Abraham Lincoln, considerado o verdadeiro emancipador do cativeiro nos Estados Unidos, enfrentou problemas que geraram a Guerra Civil. Pessoalmente, não admitia esse estágio inferior da racionalidade humana. Em carta endereçada a um cidadão do Kentucky, escreveu: “Sou por índole contrário à escravidão. Se ela não for uma injustiça, que haverá de injusto? Não me recordo de ter pensado de outro modo em nenhum período da minha vida. Entretanto, nunca me persuadi de que a presidência me outorgasse um direito ilimitado de agir publicamente de acordo com as minhas ideias e sentimentos. Jurei conservar, proteger e defender, com todas as minhas forças, a Constituição. Sem este juramento, não poderia assumir o meu cargo. No entanto, o meu propósito não era pronunciá-lo, a fim de conseguir o poder, para o renegar depois, no exercício deste poder. Tinha consciência de que, em tempo de paz, o juramento vedar-me-ia praticamente agir, segundo a minha opinião abstrata, no que concerne à escravatura. Teremos, porém, o direito de perder o país, para defender a Constituição?”.
Esse o drama de um governante sério. Entre apagar a mancha suja da história e seguir a Constituição, o conflito era evidente.
O Brasil deve muito a Luiz Gama, Joaquim Nabuco, Rodrigues Alves e à própria família imperial.
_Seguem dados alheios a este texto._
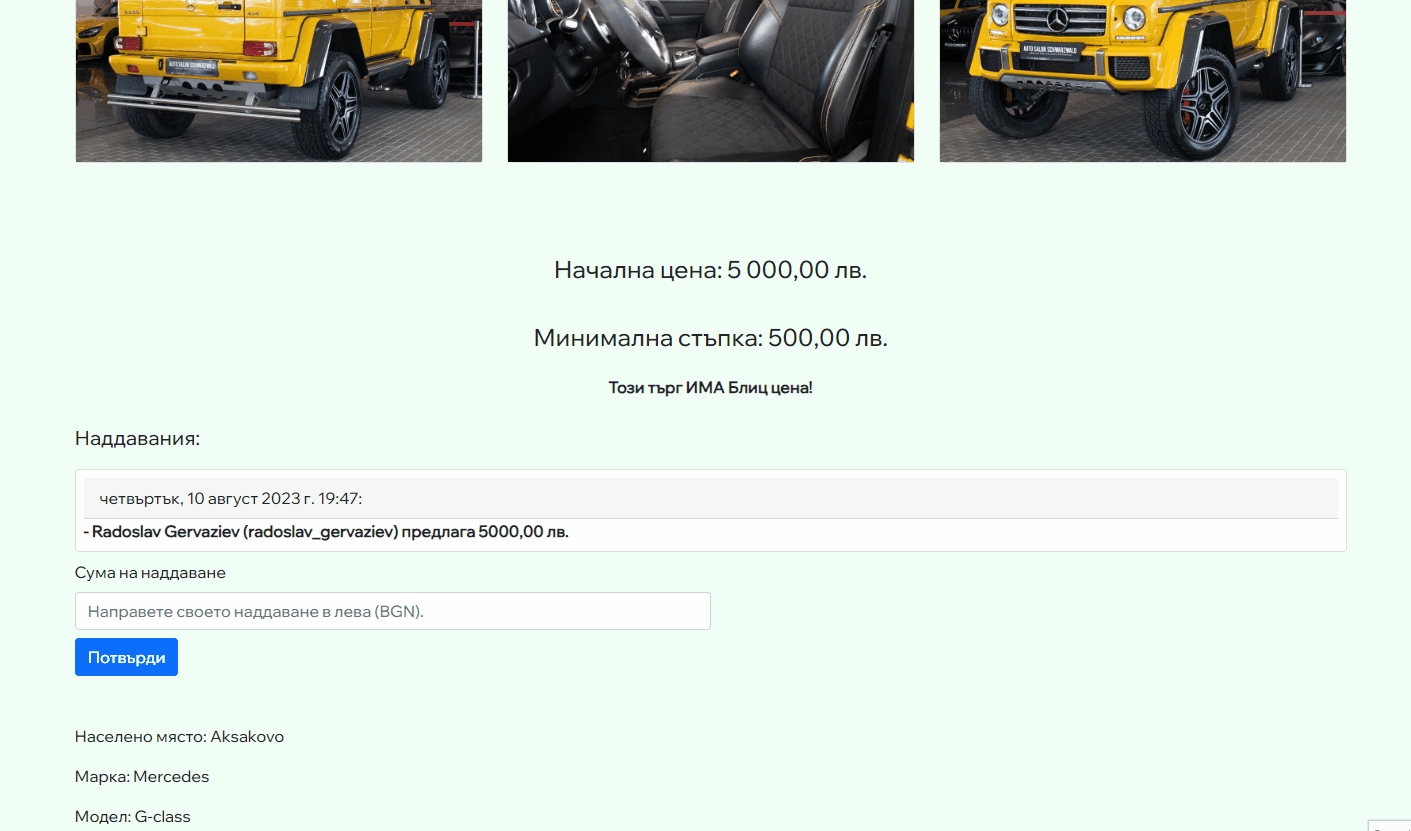The height and width of the screenshot is (831, 1411).
Task: Click the Наддавания section heading
Action: pos(137,438)
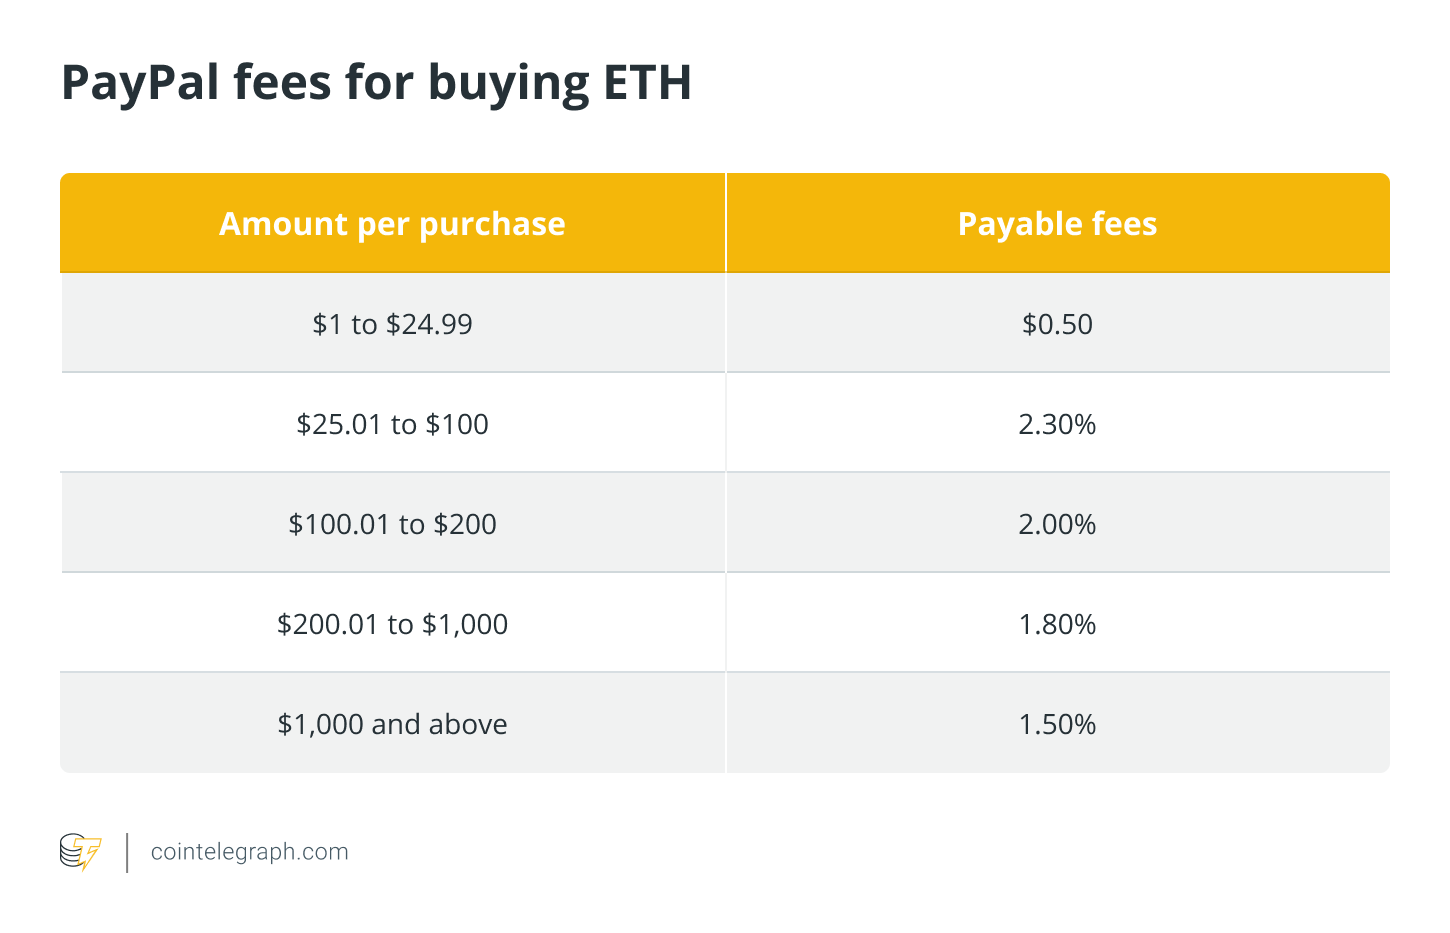The width and height of the screenshot is (1450, 933).
Task: Click the '2.30%' fee cell
Action: (x=1058, y=423)
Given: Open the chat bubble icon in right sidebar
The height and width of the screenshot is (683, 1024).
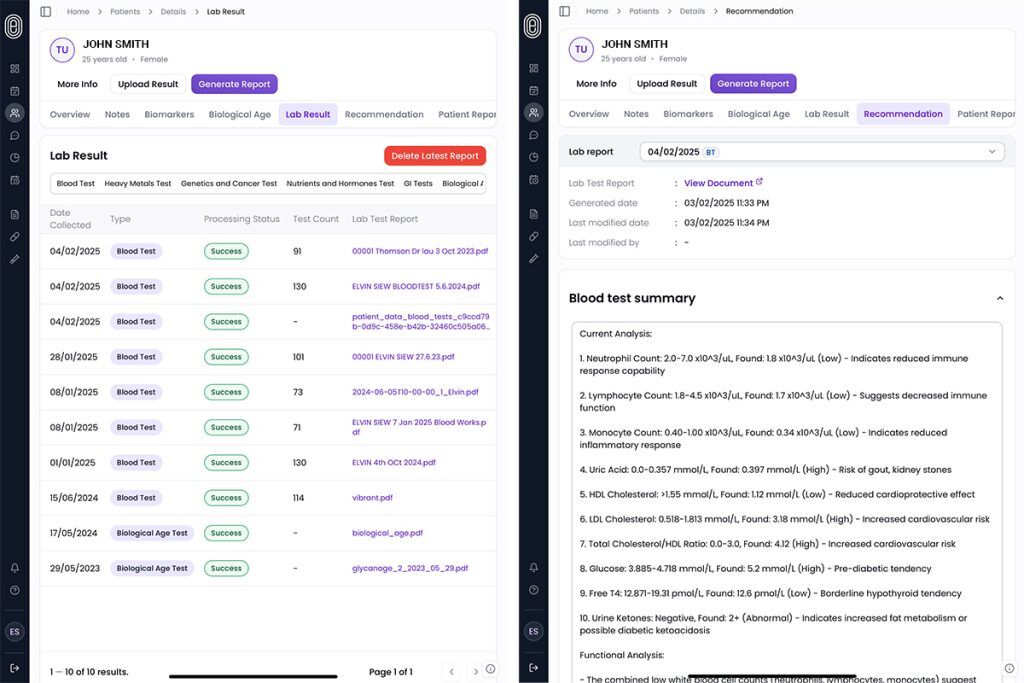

Que perdeu o trono após a abolição. Mas o custo-benefício da libertação valeu a pena. Pedro II chegou a dizer: “Crê que haja alguém no Brasil que deseje a abolição mais ardentemente do que eu? Ninguém; e os primeiros a saberem como eu penso são os que estão à frente do belo movimento da emancipação”. Sem dúvida tinha presente a fala do “pai do evolucionismo” quando entre nós. Com efeito, Darwin, quando esteve no Brasil, afirmou que não pretendia voltar nunca mais a um país que “se movia à custa do sangue e do suor escravo”.
Aquilo que se desenvolveu no final do século XIX parece acontecer, sob outra vertente, no primeiro quartel do século XXI. Não há a escravidão em sentido estrito, juridicamente aceita. Mas há a escravidão da miséria, da indigência, da ignorância.
Não seria bom ter presente, em todas as mentes lúcidas, a lição de Joaquim Nabuco? Ele pretendia “a anistia, o esquecimento da escravidão; a reconciliação de todas as classes; a moralização de todos os interesses; a garantia da liberdade e dos contratos; a ordem nascendo da cooperação voluntária de todos os membros da sociedade brasileira”. Era disso que o Brasil precisava em 1888 e continua a precisar em 2019.